The ten days that begin with Rosh Ha’Shanah and end with Yom Kippur are a time for cheshbon ha’nefesh — literally, taking stock of our soul. We are called to examine our rough edges, make amends for our mistakes, and set an intention for how we might grow into a better version of ourselves in the year to come. But this is not only about seeing our brokenness; it is also about accounting for our blessings. Yes, the world is on fire. And also, look at how far we have come (no seriously, look at how far we have come). Alongside all that is wrong with the world is the fact that we live at the most safe, most equal, most resourced moment in human history. Hand-in-hand with the heartbreak and regret we hold inside each of us is our resilience and resolve. On Rosh Ha’Shanah we remember what we have lost — and we also recognize the incredible possibility that comes from being alive here and now. Both can be true, because both are true.

The reason we are able to turn away from despair and refuse the convenience of being overwhelmed is found in the journeys that we, collectively, have taken to reach this moment — all those wildernesses we have come through, that we owe to the Moseses, Miriams, and Aarons who came before us. Yes, the ones we know about — the heroes of history, who ensured that the future we live in now could come into being —  but also people like my Uncle Bill, whose actions aren’t recorded in books or articles. Their decision to persevere, the kindness they offered and the hope they held on to is no less vital, no less important.

It’s not easy. The Torah tells us that there were times when Moses wanted to cast aside his staff and abrogate his position of leadership; from the very beginning he doubts his ability to lead, and it is only through some divine encouragement and the support of those close to him that Moses picks up the staff. The rabbis teach that the miraculous well that followed the Israelites through the desert appeared on Miriam’s merit alone, yet she did not always show up as a paragon of virtue (and how could she, she’s only human). But when Miriam gives in to ignorance and hate, her brothers help her do teshuvah — repairing the damage she has done and rediscovering her best qualities. And when Aaron loses his sons Nadav and Avihu too young and too soon, when in his grief he couldn’t find the right words to say, the entire community gathers around him to mourn.

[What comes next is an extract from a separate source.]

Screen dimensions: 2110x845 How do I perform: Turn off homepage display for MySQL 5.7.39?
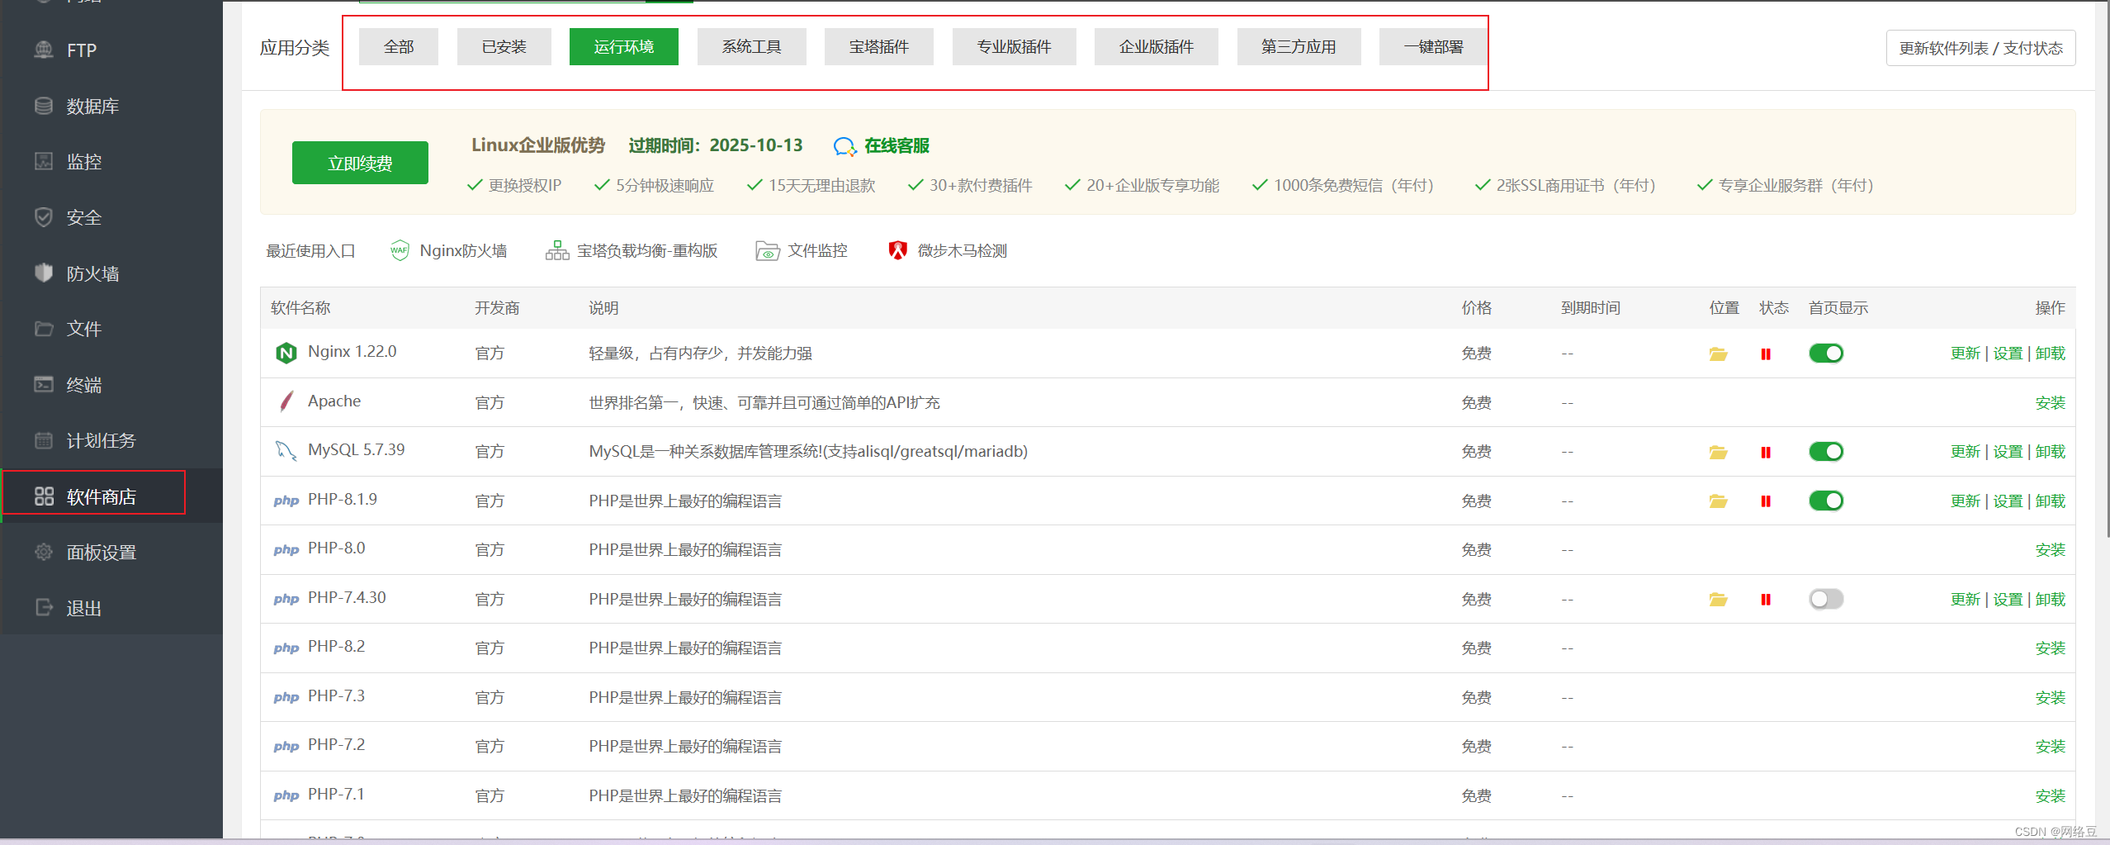1825,452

Our tradition tells us that although we are all obligated in the work of making this world a better place, none of us are solely responsible. The success of our journey is not dependent on any single person —and thank God for that. Like Moses, Miriam, and Aaron each of us has a particular task, something that we are uniquely gifted to do. I believe that if you are alive right now, it is because there is an ability, a talent, an insight that only you can offer — so needed by the universe that it conspired you into being.

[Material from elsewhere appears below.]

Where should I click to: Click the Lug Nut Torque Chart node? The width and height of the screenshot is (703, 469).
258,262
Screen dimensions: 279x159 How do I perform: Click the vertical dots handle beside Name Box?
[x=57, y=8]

And just like those three siblings in a moment of doubt, or in the aftermath of a mistake, or in the shadow of loss we can and we must turn to each other. Being there to care for and support one another is just as crucial as the work itself.

We will probably not get to see the world that we are fighting for — but we can use the time we have to ensure that it may still come into being. Perhaps you’ll do something remembered by the history books. Perhaps you’ll do something only remembered by a few people, but no less important. The lesson is that what we do matters, often in ways that will only become clear from the vantage point of a distant future. Hayom harat olam, today we decide what worlds may one day be born.

We are the next Moseses, Miriams, and Aarons. We are the next Uncle Bills. We stand at the place where those who came before us left us. We have been given the tools to take us farther on this journey, even if we won’t reach its end so that one day there will be a generation who lives in the world that we dreamed of — grateful that we didn’t put down the staff or abandon the well. We are the reason that someday, someone we will never meet and never know will be able to say thank god, thank god they didn’t give up, because I am alive — and I’m okay.